Moving to England to do ministry for God. A dream right? Not exactly.
I moved to England after graduating from college and everyone expected for me to be living in some dream world. Like wow! you get to live in England! Isn’t your life just perfect?! People would tell me about how jealous they were of me or they would ask with anticipation about how wonderful everything is. Now don’t get me wrong, living in England is an amazing opportunity and much of it has been wonderful, but I think anyone in ministry could tell you that with ministry comes, well, hardship.
One of the biggest questions that I have come face to face with since being in England is whether I am truly willing to give up my desire for comfort for the sake of Christ. Growing up as a good Christian girl the answer was always an obvious yes, but now that I actually have to give up some comforts, things are a little harder. But here’s a convicting word for you (and for me, this thought sort of wrecked me). Christ died so that I might have LIFE and yet I am hesitant to give up my comfort.

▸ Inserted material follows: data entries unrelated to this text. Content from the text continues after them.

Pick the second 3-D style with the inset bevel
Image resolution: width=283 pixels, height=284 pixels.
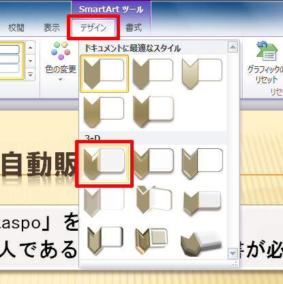[x=153, y=164]
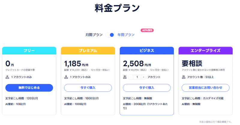Click the ビジネス plan header
240x125 pixels.
click(x=147, y=51)
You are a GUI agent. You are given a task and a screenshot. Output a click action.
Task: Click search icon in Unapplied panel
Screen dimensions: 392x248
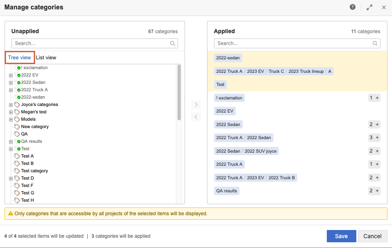point(173,43)
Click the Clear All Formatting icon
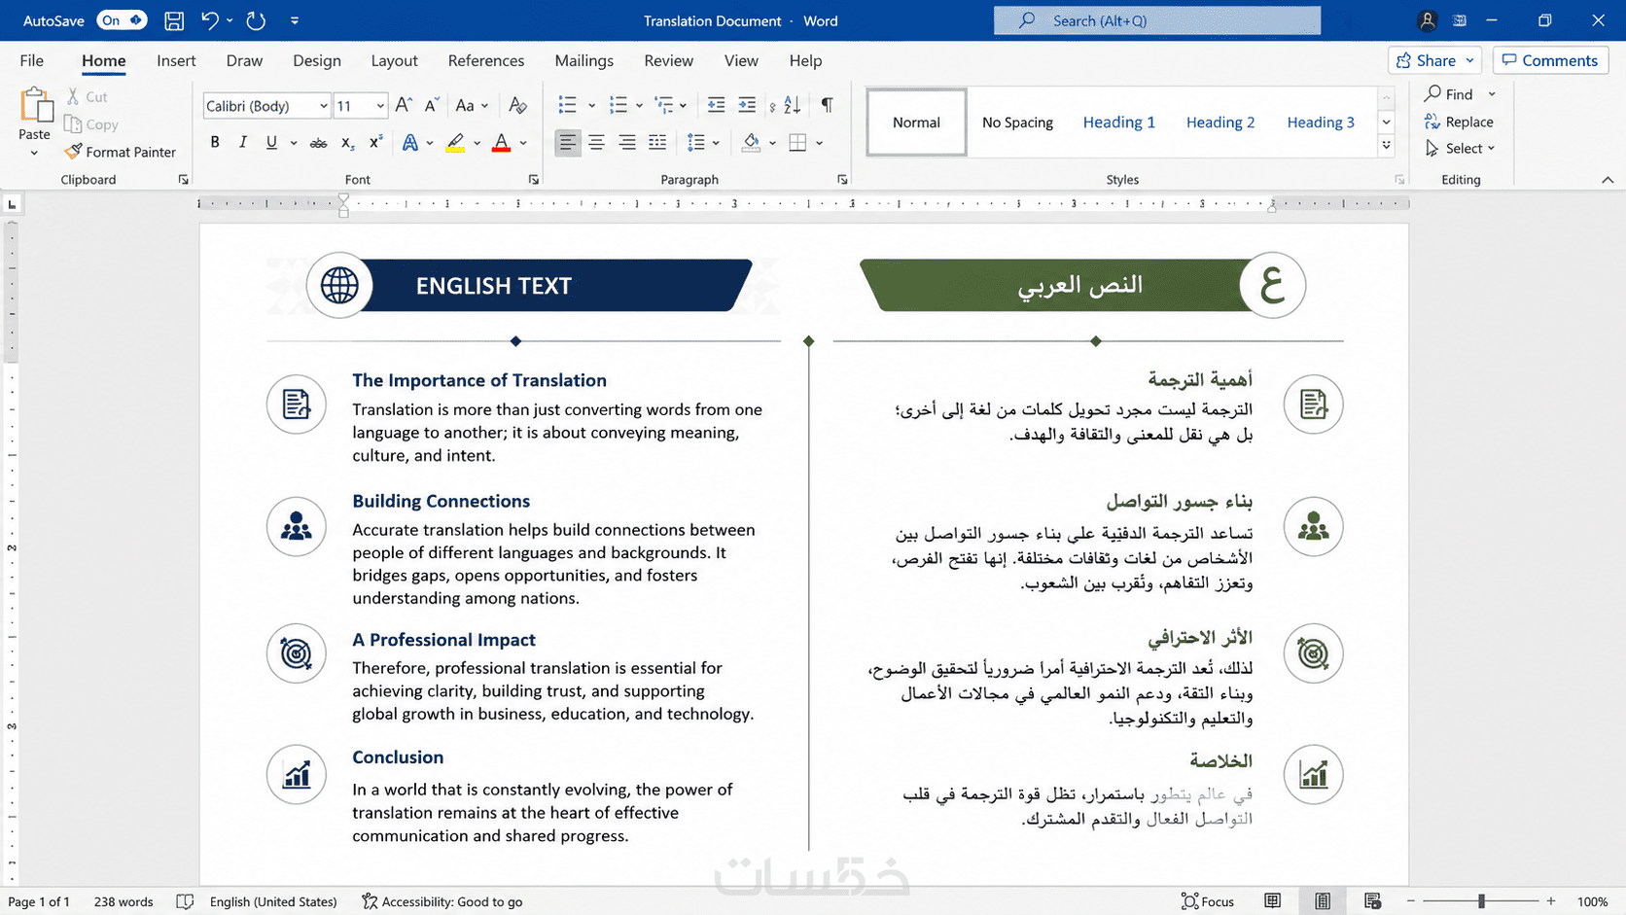 518,105
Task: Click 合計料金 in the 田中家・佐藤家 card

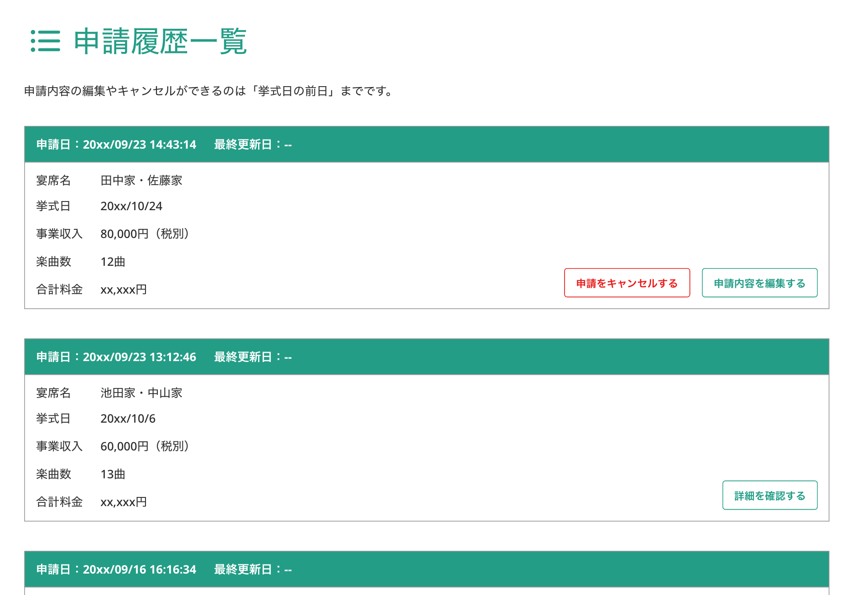Action: [59, 290]
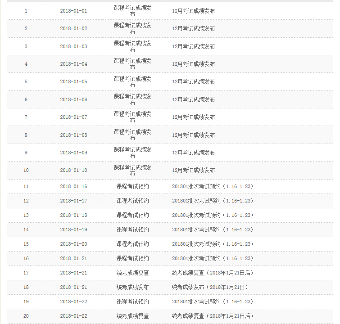Click row number 1 in the table
340x324 pixels.
point(26,11)
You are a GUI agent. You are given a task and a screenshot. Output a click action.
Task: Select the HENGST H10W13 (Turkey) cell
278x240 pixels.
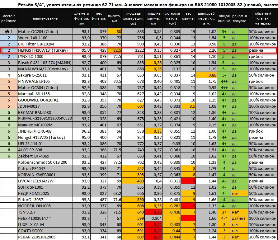point(45,50)
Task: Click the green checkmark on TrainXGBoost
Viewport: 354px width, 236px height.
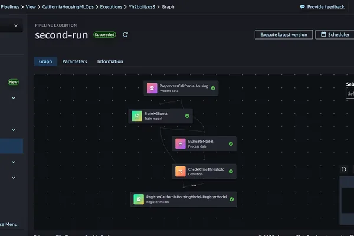Action: point(187,116)
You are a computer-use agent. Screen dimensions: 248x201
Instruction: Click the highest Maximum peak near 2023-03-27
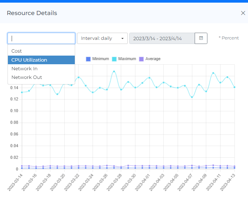tap(114, 71)
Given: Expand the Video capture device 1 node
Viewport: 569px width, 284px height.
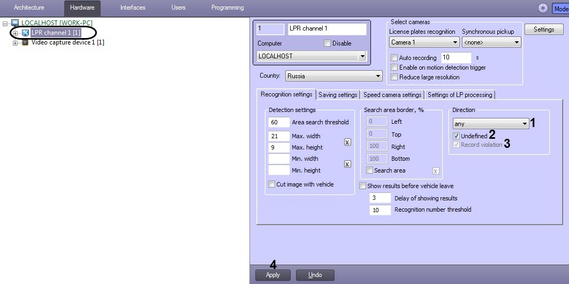Looking at the screenshot, I should point(16,43).
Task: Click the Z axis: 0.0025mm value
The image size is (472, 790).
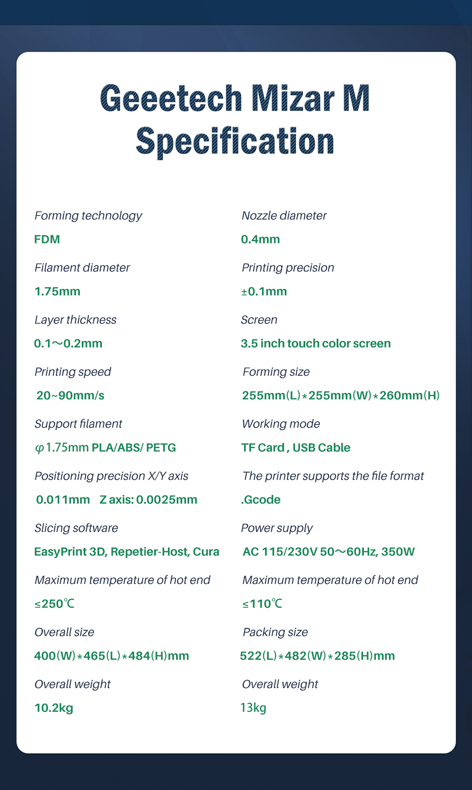Action: tap(149, 500)
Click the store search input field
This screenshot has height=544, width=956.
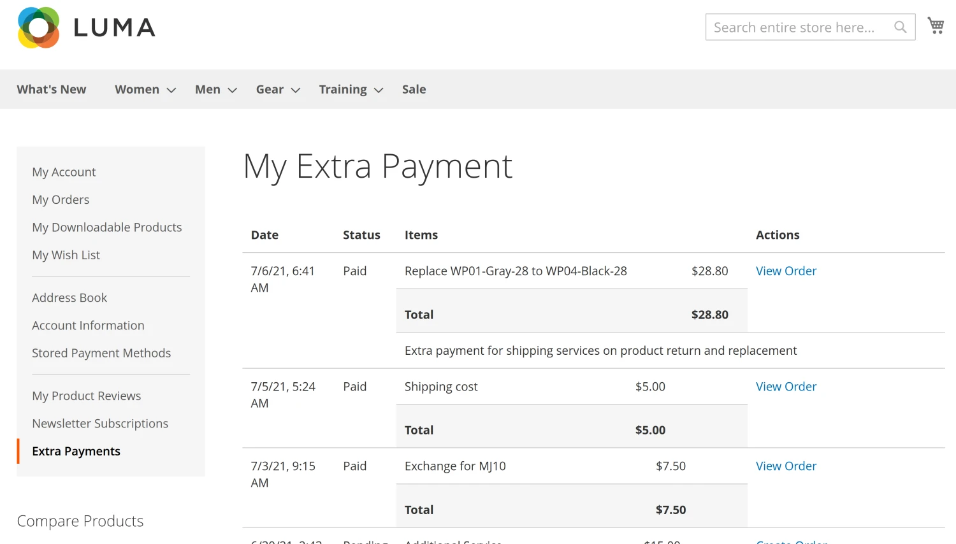[797, 27]
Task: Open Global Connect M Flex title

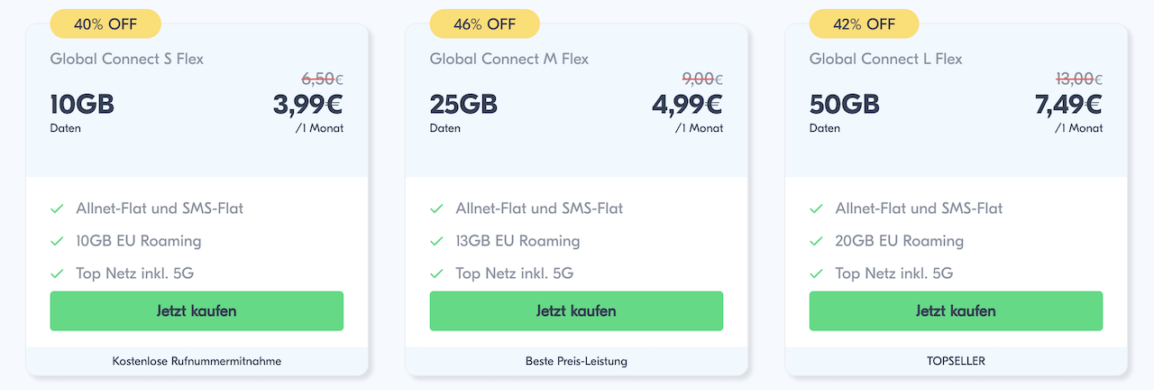Action: click(509, 59)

So why did I come to England? Was it to see castles and eat fish and chips and work on my British accent? No. Though those things may be a part of my life now (please don’t ask me to do a British accent), I am here because of the GOSPEL. I came here because I am CALLED. I came here to further Christ’s KINGDOM. I came here to be OBEDIENT. I came here to make much of CHRIST. Do I fail at this? All the time. And I am constantly having to be reminded of why I am here and repent when my heart goes wayward. But when I remember what Christ has done for me and my purpose in this life I am able to give up little comforts for the sake of Christ.
Again, don’t get me wrong. I know that I am not being persecuted like many Christians are today. There is so much more that I could be asked to give up. But I want to be honest about life. Ministry is hard, even in England. But despite hardships and sacrifices, living a life of obedience to God and choosing to live a life of ministry is by far the most satisfying and fulfilling life I could ever imagine. God has done INCREDIBLE things and I know that He is doing so much more that I am not even aware of. Another thing that I know to be true is that I will NEVER regret choosing to live for Christ.
So what’s it like to do ministry in England? It’s hard. It’s wonderful. It’s stretching. It’s rewarding. It’s beautiful. It’s life.